PAT ASLING Special to The Standard


So it's January 2024, one week in already. Regarding social activities, it has been a quiet week. Still, the world seems to be digging itself deeper and deeper into chaos. Even here in Ontario, some terrible things are happening, fuelled by events on the other side of the world. Those things are truly horrific, but the people who live here are not responsible for what someone of their ethnic or religious group does in another part of the world. Again, let's look at what is happening to, and in, our community and try to help in some way, not make things worse. One small thing I see is garbage building up along the sides of our roads and highways.

Usually, you see that at the end of winter after the snow melts.
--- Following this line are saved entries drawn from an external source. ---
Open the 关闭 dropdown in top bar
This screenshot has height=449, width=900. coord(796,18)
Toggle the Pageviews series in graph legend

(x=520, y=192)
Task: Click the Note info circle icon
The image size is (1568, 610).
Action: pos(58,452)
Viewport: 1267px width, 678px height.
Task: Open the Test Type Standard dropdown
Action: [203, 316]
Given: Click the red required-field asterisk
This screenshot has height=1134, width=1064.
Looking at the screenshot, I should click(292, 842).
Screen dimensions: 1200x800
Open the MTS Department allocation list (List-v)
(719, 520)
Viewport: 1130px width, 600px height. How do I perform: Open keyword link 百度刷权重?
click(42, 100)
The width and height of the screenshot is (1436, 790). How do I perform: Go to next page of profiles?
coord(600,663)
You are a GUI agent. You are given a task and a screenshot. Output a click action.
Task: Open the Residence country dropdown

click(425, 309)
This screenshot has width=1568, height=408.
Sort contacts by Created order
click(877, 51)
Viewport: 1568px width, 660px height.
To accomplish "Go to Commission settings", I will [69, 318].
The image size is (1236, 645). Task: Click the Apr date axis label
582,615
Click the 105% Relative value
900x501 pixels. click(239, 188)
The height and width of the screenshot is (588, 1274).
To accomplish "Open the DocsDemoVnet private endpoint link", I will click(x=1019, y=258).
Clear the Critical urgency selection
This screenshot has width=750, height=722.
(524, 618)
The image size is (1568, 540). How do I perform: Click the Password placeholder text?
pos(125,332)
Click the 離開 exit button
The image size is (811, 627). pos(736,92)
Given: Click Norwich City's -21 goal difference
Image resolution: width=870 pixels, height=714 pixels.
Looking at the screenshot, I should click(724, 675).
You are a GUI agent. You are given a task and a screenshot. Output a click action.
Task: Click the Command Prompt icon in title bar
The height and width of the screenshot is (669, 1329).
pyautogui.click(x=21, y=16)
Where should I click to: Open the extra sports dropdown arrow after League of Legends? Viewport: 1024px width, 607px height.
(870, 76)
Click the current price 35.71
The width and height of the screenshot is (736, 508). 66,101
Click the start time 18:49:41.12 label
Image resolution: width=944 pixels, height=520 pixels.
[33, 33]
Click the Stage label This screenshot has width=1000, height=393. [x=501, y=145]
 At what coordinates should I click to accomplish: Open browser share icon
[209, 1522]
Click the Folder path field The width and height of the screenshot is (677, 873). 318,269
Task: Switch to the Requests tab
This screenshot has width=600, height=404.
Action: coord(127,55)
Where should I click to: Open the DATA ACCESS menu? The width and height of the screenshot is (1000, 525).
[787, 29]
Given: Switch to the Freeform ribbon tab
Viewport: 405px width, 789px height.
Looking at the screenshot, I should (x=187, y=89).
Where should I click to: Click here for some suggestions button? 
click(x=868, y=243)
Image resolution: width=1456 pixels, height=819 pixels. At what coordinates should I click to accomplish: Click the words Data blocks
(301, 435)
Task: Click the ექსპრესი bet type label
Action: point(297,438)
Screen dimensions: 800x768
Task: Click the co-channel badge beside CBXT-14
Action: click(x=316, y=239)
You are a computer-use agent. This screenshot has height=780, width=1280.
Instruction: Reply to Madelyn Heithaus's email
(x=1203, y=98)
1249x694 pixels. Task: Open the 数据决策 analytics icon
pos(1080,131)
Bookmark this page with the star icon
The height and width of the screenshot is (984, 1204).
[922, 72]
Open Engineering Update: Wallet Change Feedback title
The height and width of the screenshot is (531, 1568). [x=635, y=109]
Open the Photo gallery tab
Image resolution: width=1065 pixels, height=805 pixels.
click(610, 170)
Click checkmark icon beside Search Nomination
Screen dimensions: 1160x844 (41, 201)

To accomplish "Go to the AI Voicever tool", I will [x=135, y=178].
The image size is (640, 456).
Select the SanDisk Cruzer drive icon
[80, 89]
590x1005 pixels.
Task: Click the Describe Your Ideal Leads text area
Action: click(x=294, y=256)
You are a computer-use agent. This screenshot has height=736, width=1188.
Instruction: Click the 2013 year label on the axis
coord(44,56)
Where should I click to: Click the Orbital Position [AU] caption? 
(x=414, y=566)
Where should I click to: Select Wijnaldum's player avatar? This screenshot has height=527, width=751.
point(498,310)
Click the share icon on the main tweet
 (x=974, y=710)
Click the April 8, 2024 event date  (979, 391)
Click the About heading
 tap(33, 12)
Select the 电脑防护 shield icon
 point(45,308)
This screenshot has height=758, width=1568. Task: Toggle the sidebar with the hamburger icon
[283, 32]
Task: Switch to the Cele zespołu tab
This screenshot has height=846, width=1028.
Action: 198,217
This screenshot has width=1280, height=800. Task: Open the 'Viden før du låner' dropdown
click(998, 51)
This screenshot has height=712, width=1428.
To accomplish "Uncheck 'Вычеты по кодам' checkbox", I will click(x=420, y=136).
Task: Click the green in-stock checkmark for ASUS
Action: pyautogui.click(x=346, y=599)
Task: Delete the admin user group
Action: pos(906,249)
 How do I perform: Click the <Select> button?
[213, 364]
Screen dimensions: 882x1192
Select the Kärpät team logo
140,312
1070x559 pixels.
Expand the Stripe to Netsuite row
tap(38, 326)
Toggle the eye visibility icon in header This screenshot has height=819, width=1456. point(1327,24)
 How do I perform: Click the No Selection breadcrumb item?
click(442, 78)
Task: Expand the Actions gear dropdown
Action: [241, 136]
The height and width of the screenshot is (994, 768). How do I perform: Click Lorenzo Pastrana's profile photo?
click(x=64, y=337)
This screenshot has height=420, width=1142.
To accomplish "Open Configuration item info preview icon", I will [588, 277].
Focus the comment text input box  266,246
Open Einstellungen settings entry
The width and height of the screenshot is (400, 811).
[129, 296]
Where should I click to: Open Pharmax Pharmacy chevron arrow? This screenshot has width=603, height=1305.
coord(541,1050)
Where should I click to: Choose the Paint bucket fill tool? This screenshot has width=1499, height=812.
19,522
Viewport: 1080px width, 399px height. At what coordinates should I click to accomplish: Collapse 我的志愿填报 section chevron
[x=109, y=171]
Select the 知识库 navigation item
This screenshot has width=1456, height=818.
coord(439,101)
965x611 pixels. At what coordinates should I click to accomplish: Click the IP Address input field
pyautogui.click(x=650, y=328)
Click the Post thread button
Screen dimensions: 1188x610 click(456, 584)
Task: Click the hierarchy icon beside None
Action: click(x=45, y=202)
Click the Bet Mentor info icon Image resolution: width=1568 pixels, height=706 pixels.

But we really haven't had any amount of snow yet to hide the garbage. Everybody gets regular pick-up; you pay for it, so use it. Rather than throwing your cans and boxes out the window, carry a bag with you and take it home.

To start, I want to clarify something I said last week about the Bierema girls, especially Sandi Ott. Sandi's grandparents were actually Sid and Vera Cullingham, not Cunningham; a slip of the finger there. Sandi, of course, was born and raised around her and went to Scott Central and Uxbridge High School. When I put this correction on Facebook, there were a lot of very positive comments about her parents, Lucy and Stewart Annand, who were indeed a lovely couple.

Birthdays were few and far between. The first was Ruth Cordingley Bachelier, sister to Ron, Don and Wayne. Long-time residents will recall Ruth's heroic action in her teens of saving a boy from drowning in Elgin Pond. Marion Meyers also celebrated a birthday. Fortunately, Ted and Marion were home to celebrate and be with their new granddaughters of only a few months. Birthday wishes also to Bev Northeast. Bev is an amazing woman who has accomplished so much already in life, from being on Council, working with MADD because of the death of her daughter, having been killed by a drunk driver, running the Salvation Army office with all they do to within the community and her unwavering loyalty to maintaining the Foster Memorial. Including organizing all the Friday Night concerts from May to September, seeing what needs to be done in maintenance and finding someone to do it, and keeping the Council informed about all the necessary duties. Truly inspirational.

Although Christmas and New Year are times of Joy, Love and Peace, family gatherings, and many other social events and remembrances, I have often noticed it is a time when many people pass away. Maybe it just seems that way, but this year has been no different. Our sympathies go out to Jackie Leppard and her family on her father's passing, Larry Atkinson. Condolences to her mother and other family members. Also recently passed away was Barb Beach nee Brown. Her husband had predeceased her. Her parents were Harry and Jean Brown, who produced a large family, some of whom have also passed away. She had one daughter, Tanya. Rev. Craig Wilson conducted her funeral on Saturday afternoon at Low and Low Funeral Home. Craig, as you probably know, was born and raised just down the 7th from here and, as far as I know, is presently ministering to a church in Stouffville.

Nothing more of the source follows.